• _WHAT YOU WILL DO_
Give the data a second time, exactly and in full.

.....

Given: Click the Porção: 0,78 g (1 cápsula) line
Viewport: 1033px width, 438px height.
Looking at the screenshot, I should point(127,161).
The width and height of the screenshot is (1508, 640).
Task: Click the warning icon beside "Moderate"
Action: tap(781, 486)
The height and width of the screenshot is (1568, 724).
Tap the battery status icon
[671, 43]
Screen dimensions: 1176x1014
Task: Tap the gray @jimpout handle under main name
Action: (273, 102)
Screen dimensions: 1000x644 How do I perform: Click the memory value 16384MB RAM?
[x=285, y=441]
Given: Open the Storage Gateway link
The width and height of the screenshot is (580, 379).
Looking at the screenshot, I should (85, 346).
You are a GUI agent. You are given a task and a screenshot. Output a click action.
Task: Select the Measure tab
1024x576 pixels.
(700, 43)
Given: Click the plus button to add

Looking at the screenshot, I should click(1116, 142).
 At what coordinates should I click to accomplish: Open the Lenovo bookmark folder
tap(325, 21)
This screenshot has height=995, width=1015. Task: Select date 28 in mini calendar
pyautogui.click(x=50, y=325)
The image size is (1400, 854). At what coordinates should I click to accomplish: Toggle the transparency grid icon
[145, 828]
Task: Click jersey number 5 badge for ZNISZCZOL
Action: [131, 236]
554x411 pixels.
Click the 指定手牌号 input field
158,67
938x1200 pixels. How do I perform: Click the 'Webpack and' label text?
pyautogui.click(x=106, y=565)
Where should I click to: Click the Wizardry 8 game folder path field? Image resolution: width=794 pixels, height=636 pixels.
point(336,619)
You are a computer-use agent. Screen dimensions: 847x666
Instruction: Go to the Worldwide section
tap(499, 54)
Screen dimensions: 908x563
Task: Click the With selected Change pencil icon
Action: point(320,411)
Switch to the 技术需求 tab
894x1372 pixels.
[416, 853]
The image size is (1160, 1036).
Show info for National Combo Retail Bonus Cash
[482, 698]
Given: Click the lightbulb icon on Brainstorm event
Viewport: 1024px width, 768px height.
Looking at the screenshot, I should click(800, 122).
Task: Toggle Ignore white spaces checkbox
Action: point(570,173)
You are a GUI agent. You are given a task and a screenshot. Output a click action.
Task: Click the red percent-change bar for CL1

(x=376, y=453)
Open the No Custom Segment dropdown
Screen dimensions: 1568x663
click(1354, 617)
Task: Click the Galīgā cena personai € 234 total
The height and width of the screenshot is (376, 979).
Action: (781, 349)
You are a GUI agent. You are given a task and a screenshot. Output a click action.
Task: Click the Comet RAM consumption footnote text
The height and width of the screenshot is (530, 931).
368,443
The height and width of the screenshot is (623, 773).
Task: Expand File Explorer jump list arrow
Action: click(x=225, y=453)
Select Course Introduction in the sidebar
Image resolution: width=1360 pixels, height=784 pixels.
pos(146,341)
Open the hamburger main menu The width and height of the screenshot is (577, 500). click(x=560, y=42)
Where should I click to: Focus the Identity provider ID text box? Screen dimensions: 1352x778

.....

• _ANSWER TO THIS EXERCISE_
Given: Click the Porção: 0,78 g (1 cápsula) line
Viewport: 1033px width, 438px height.
Looking at the screenshot, I should point(127,161).
The width and height of the screenshot is (1508, 640).
Task: Click the warning icon beside "Moderate"
Action: tap(781, 486)
The height and width of the screenshot is (1568, 724).
Tap the battery status icon
[671, 43]
Screen dimensions: 1176x1014
Task: Tap the gray @jimpout handle under main name
Action: (273, 102)
Screen dimensions: 1000x644 How do I perform: Click the memory value 16384MB RAM?
[x=285, y=441]
Given: Open the Storage Gateway link
The width and height of the screenshot is (580, 379).
Looking at the screenshot, I should (85, 346).
You are a GUI agent. You are given a task and a screenshot. Output a click action.
Task: Select the Measure tab
1024x576 pixels.
(700, 43)
Given: Click the plus button to add

Looking at the screenshot, I should click(1116, 142).
 At what coordinates should I click to accomplish: Open the Lenovo bookmark folder
tap(325, 21)
This screenshot has height=995, width=1015. Task: Select date 28 in mini calendar
pyautogui.click(x=50, y=325)
The image size is (1400, 854). At what coordinates should I click to accomplish: Toggle the transparency grid icon
[145, 828]
Task: Click jersey number 5 badge for ZNISZCZOL
Action: [131, 236]
554x411 pixels.
Click the 指定手牌号 input field
158,67
938x1200 pixels. How do I perform: Click the 'Webpack and' label text?
pyautogui.click(x=106, y=565)
Where should I click to: Click the Wizardry 8 game folder path field? Image resolution: width=794 pixels, height=636 pixels.
point(336,619)
You are a computer-use agent. Screen dimensions: 847x666
Instruction: Go to the Worldwide section
tap(499, 54)
Screen dimensions: 908x563
Task: Click the With selected Change pencil icon
Action: point(320,411)
Switch to the 技术需求 tab
894x1372 pixels.
[416, 853]
The image size is (1160, 1036).
Show info for National Combo Retail Bonus Cash
[482, 698]
Given: Click the lightbulb icon on Brainstorm event
Viewport: 1024px width, 768px height.
Looking at the screenshot, I should click(800, 122).
Task: Toggle Ignore white spaces checkbox
Action: point(570,173)
You are a GUI agent. You are given a task and a screenshot. Output a click action.
Task: Click the red percent-change bar for CL1

(x=376, y=453)
Open the No Custom Segment dropdown
Screen dimensions: 1568x663
click(1354, 617)
Task: Click the Galīgā cena personai € 234 total
The height and width of the screenshot is (376, 979).
Action: (781, 349)
You are a GUI agent. You are given a task and a screenshot. Output a click action.
Task: Click the Comet RAM consumption footnote text
The height and width of the screenshot is (530, 931).
368,443
The height and width of the screenshot is (623, 773).
Task: Expand File Explorer jump list arrow
Action: click(x=225, y=453)
Select Course Introduction in the sidebar
Image resolution: width=1360 pixels, height=784 pixels.
pos(146,341)
Open the hamburger main menu The width and height of the screenshot is (577, 500). click(x=560, y=42)
Where should I click to: Focus the Identity provider ID text box? Screen dimensions: 1352x778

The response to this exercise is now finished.